In seven cases, one notices a tendency towards slightly fainter magnitudes in larger apertures, but without any effect on the scatter of the m_i − m_j. Those cases are represented in Fig. 6 by “×” symbols. For few of them a component at 70–140 arcsec was identified that potentially has disturbed the background determination, but in other cases the presence of several fainter stars in this distance range could have contributed. The only noticeable influence on the variability study in those cases is the tendency that the lowest scatter in the data is obtained in apertures 2 and 3 rather than in the largest aperture.

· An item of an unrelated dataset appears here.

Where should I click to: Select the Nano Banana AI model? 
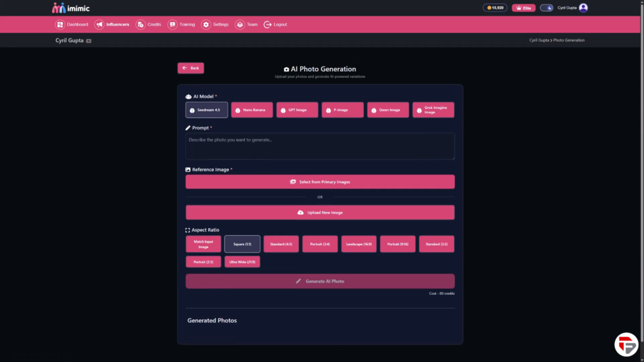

Fig. 6 Relation between Hipparcos magnitude Hp and ASAS visual magnitudes derived from aperture 3 (“°”) or aperture 1. See text for further explanation of symbols.

The ASAS magnitudes used to construct the figure were derived from aperture 3 (“°” symbols) when the photometry was consistent in all apertures, and from aperture 1 otherwise. This removes largely the influence of components at distances well above 30 arcsec on the displayed ASAS magnitudes. The scatter around the mean relation displayed in Fig. 6 is dominated by the systematic uncertainties in the ASAS photometry. Two types of dashed lines indicate 2.5 times the rms scatter between ASAS and Hipparcos magnitudes as given in Pojmański (2002), for stars near the centre and the edge of the frames, 0.045 and 0.0675 respectively. Inspecting the magnitudes in different ASAS subsets of the same star in our selection of candidate variable stars, we found differences of up to 0.04 mag.

The magnitude of a few stars differs more strongly. HD 106444 is a visual binary with the 0.8 mag fainter component at 24 arcsec, influencing the photometry in all apertures. HD 150418 has a 0.5 mag fainter companion at 31 arcsec distance (ASAS 164208-3130.1). In the case of V1049 Sco, AK Sco and V940 Cen there remains little doubt that their mean magnitude in the Hipparcos era was significantly different from that in the ASAS era. Not surprisingly, it concerns two known high-amplitude irregular variables and a M-type giant. For three already known or suspected variables which are near the 2.5 times rms limit at the edge of frames, there remains ambiguity about the interpretation.

8. Variable stars and suspected variables

The 60 selected objects include nine variables that previously received a variable star designation, one variable detected earlier in the framework of the ASAS project (Pojmański & Maciejewski 2004), eleven stars designated as “new suspected variables” after the Hipparcos project and two variables detected afterwards by Koen & Eyer (2002). All of these are confirmed in this work and for many of them we present new evidence for periods or cyclic variability. Our analysis identifies in addition fourteen previously unnoticed brightness variables, so that 37 of the 60 pre-selected objects end up as well-defined light variables.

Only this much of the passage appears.